A pocos metros de la librería París Valencia, en la boyante plaza de Cánovas del Castillo, con cierto riesgo empresarial y polémica asegurada abrió un Peep Show. El destape no solo pertenecía al viejo y desnutrido oeste de Goerlich o a una Ciutat Vella envuelta de escombros. Cabinas de exhibición, pases cortos, mujeres al desnudo y mucho papel higiénico.
Al paso ligero de unas botas Dr. Martens de aquel local del vicio cortejado por colegios religiosos, el estreno enmudeció a un vecindario conservador que, los domingos después de misa y del aperitivo en Aquarium, solía con cucharada de madera comer un arroz de pollo y conejo en el restaurante El Romeral.
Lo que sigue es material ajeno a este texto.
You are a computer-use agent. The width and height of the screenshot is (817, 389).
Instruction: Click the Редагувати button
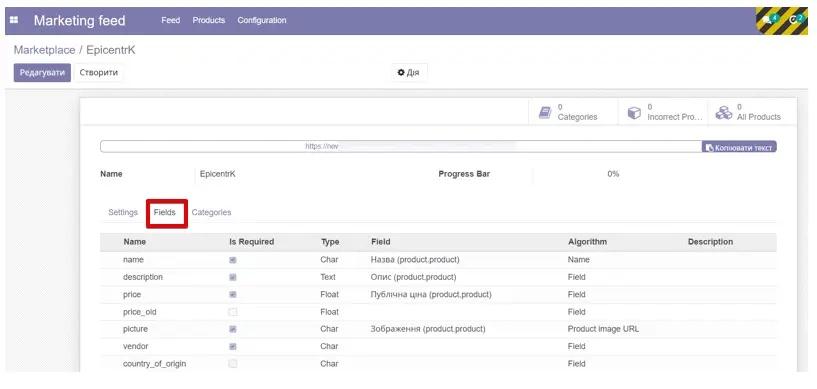point(42,72)
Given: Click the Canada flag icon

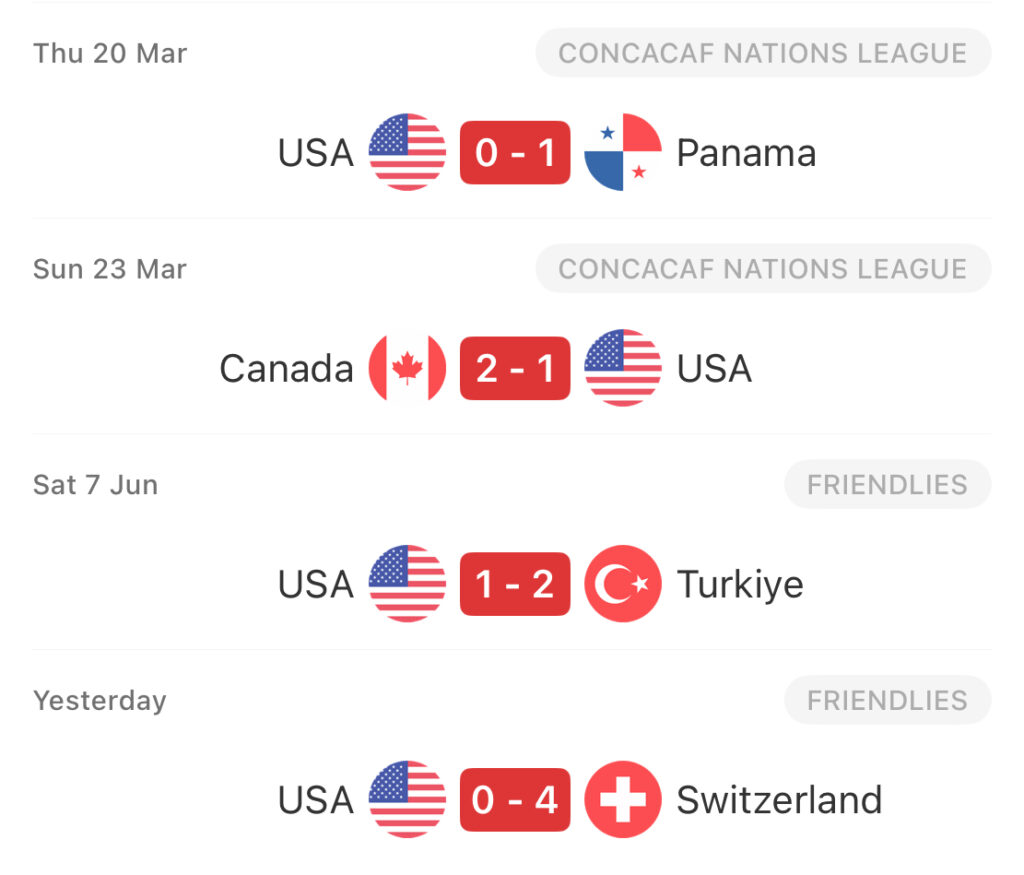Looking at the screenshot, I should tap(407, 368).
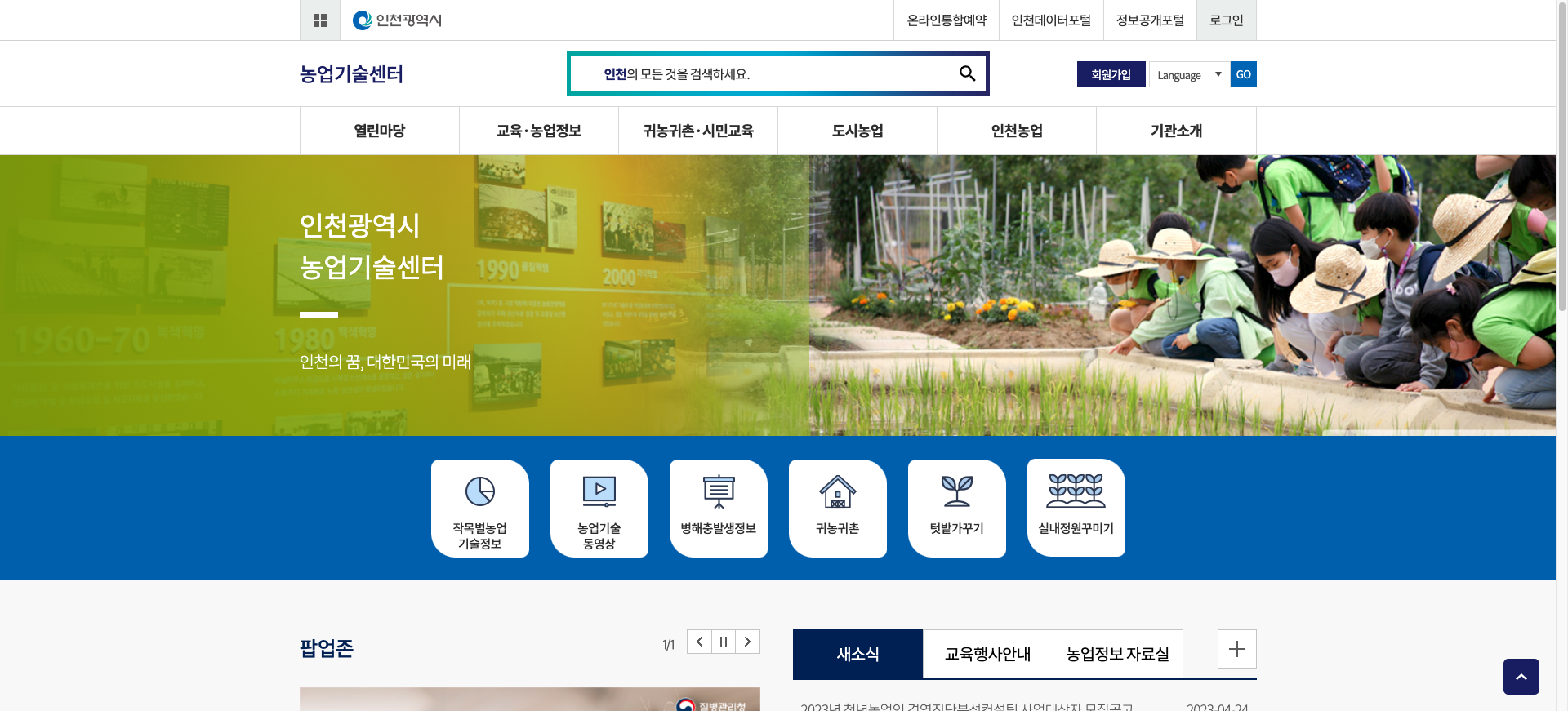The image size is (1568, 711).
Task: Click the 회원가입 button
Action: (1111, 74)

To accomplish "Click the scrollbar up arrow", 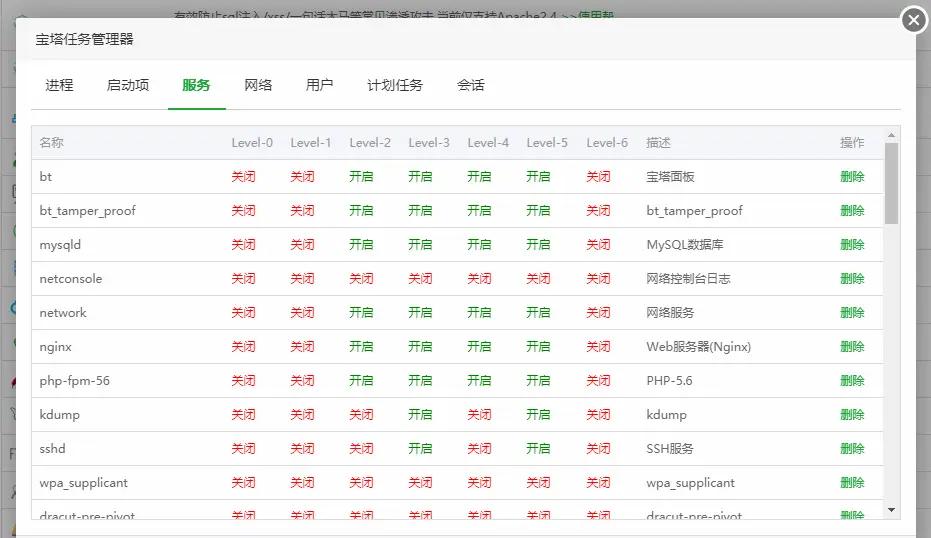I will point(891,135).
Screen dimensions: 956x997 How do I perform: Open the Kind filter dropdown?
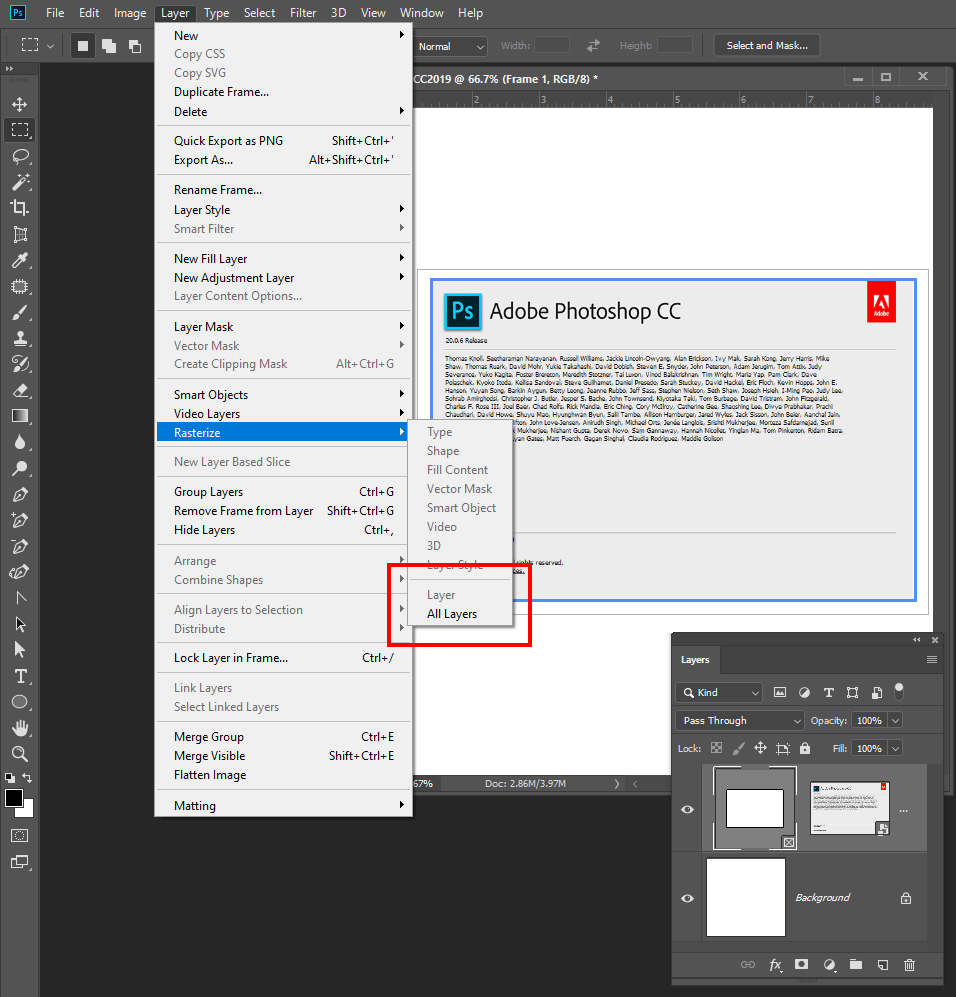[718, 692]
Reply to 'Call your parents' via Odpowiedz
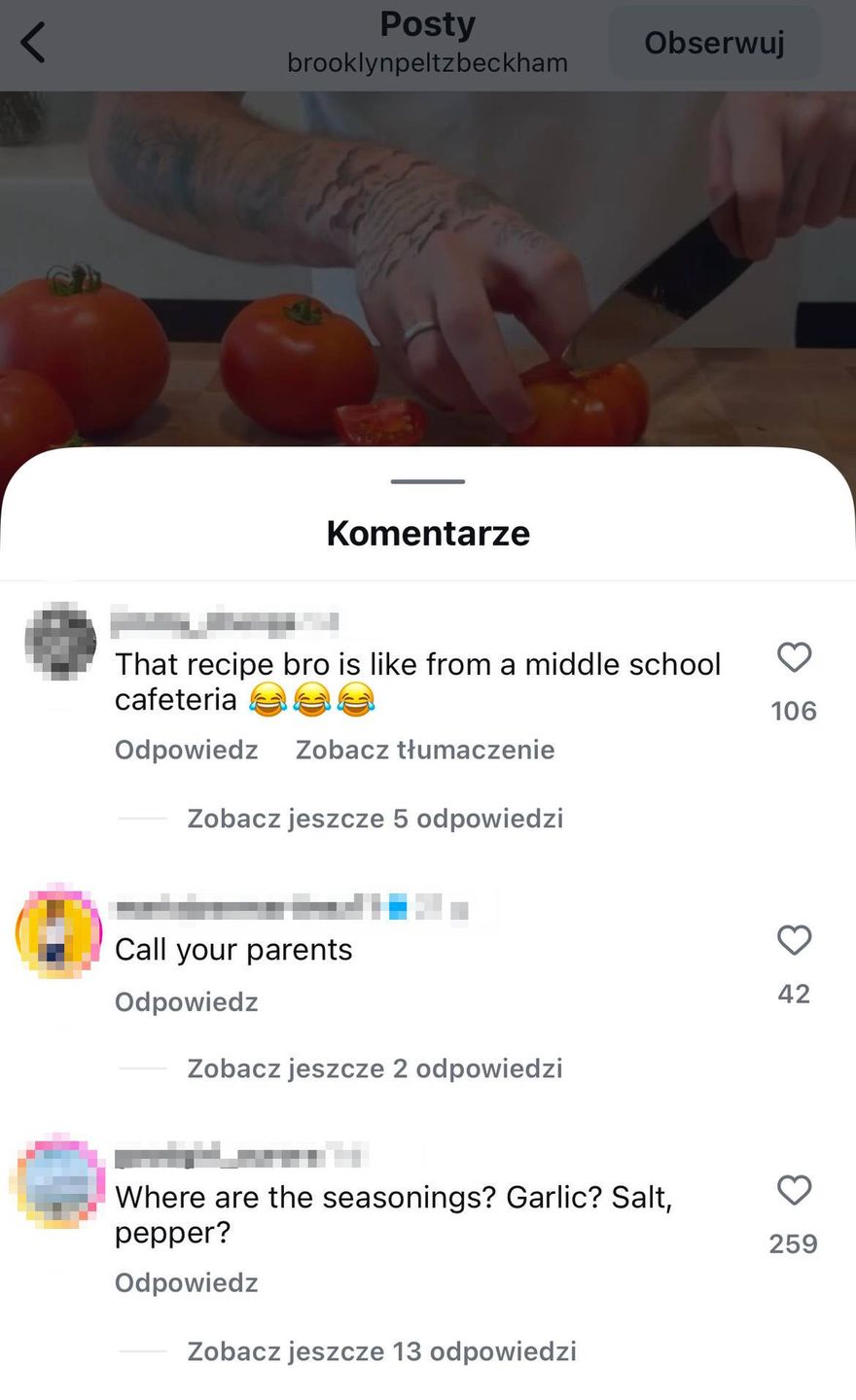Screen dimensions: 856x1400 click(x=187, y=1001)
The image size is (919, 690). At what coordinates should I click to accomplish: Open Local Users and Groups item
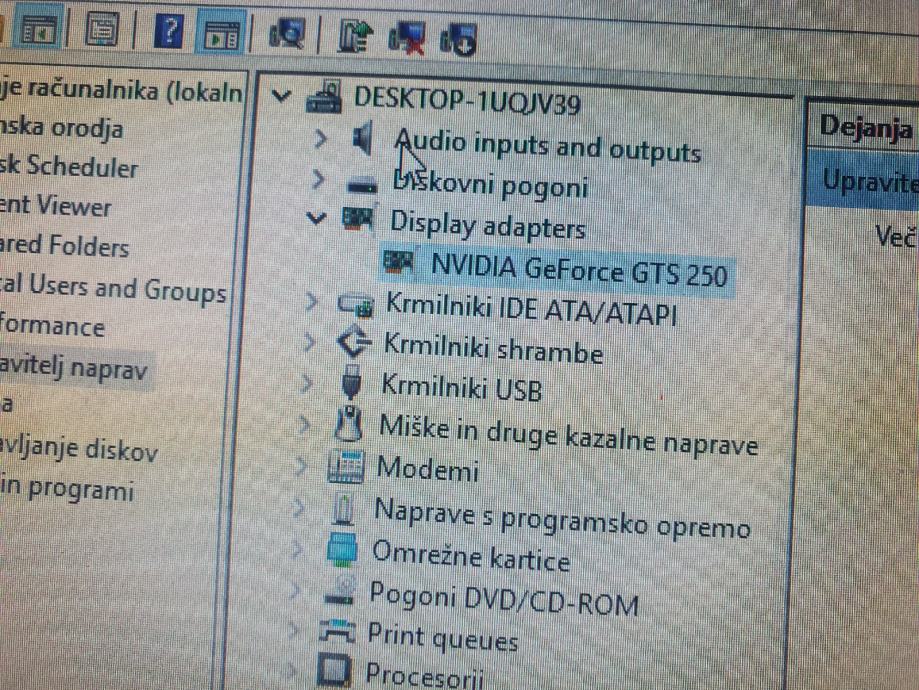[x=113, y=288]
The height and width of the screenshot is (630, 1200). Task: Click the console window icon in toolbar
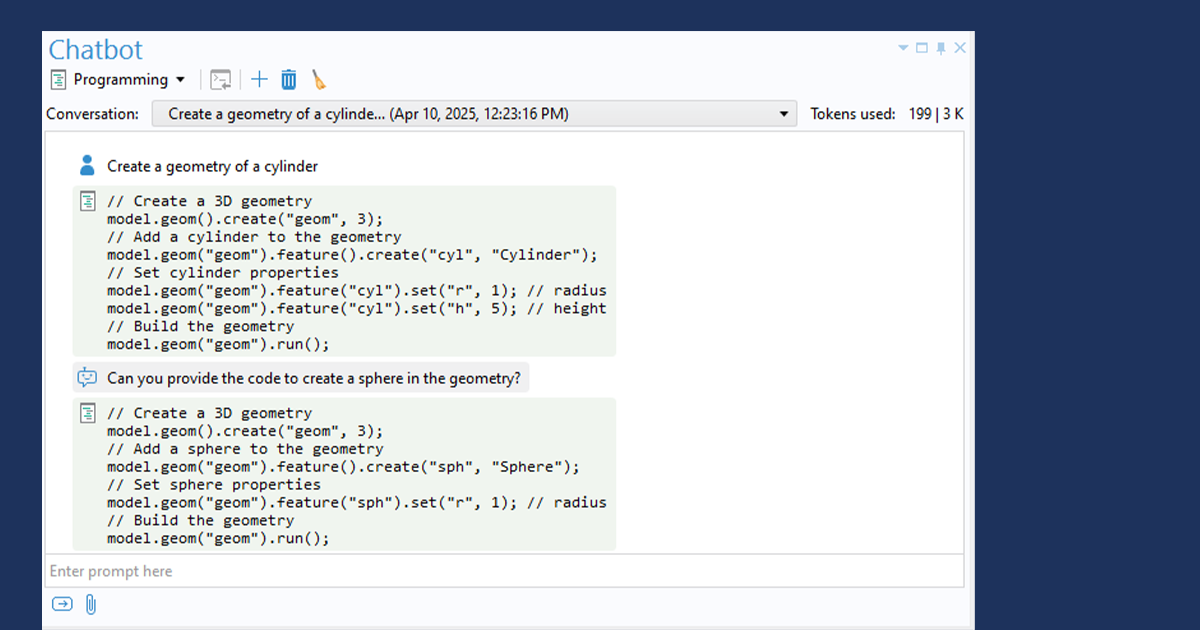[220, 80]
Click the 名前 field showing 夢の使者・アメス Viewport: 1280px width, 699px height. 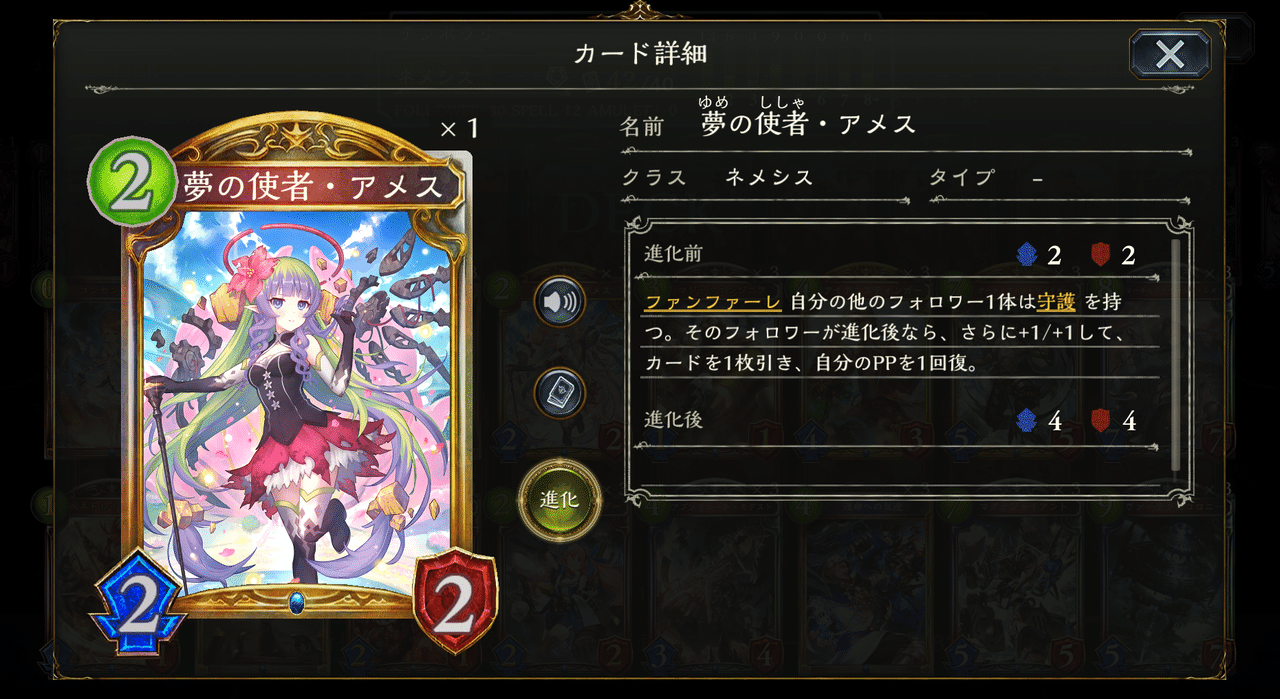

A escasos minutos de aquel ‘barrio rojo’ se situaba el Seven Eleven, surtidor de perritos calientes y de bebidas azucaradas. No solo la heroína fue en vena. La Coca-Cola nos la metieron con el abridor.
Los ochenta había sido una década de experimentación en laboratorio con los niños nacidos a mitad de los setenta. Yo fui uno de ellos. Hollywood, el embajador de los Estados Unidos en el planeta, se encargó a la perfección de llevarlo acabo.
Con La historia interminable perdí la timidez, con Top Secret rompí el virginal precinto de las cintas VHS. De nada me sirvió el corto aprendizaje de la lengua de Leon Tolstoi en mi periplo, con apenas ochos años, como tripulante de un crucero por el Mediterráneo con bandera de la Unión Soviética. Odessa y Yalta siguen de color sepia.
Valencia, aquella ciudad de puentes, sin río, y diseñada por un maltratado Ricardo Bofill ponía fin al noviazgo con los ‘fontaneros’ de la ciudad. Ricardo Pérez Casado, el alcalde, se iba a casa. Enola Gay seguía zumbando en el interior de los altavoces instalados en la vieja Alameda. La música vertebraba una ciudad en que se palpaba el hartazgo vecinal.
The Final Countdown sonaba con mucha fuerza. Rita Barberá se imponía sin clemencia, y Vicente González Lizondo se comía la clementina del Ayuntamiento. El Tetris, los petacos, los billares y los recreativos unían fuerzas canalizando las amistades de cientos de jóvenes de los barrios de una València pirotécnica y centralista. Mi viejo dejaría de poner gasóleo en la gasolinera. El autoservicio se imponía. Fue su lucha interna. El pan congelado se comió al pan doble.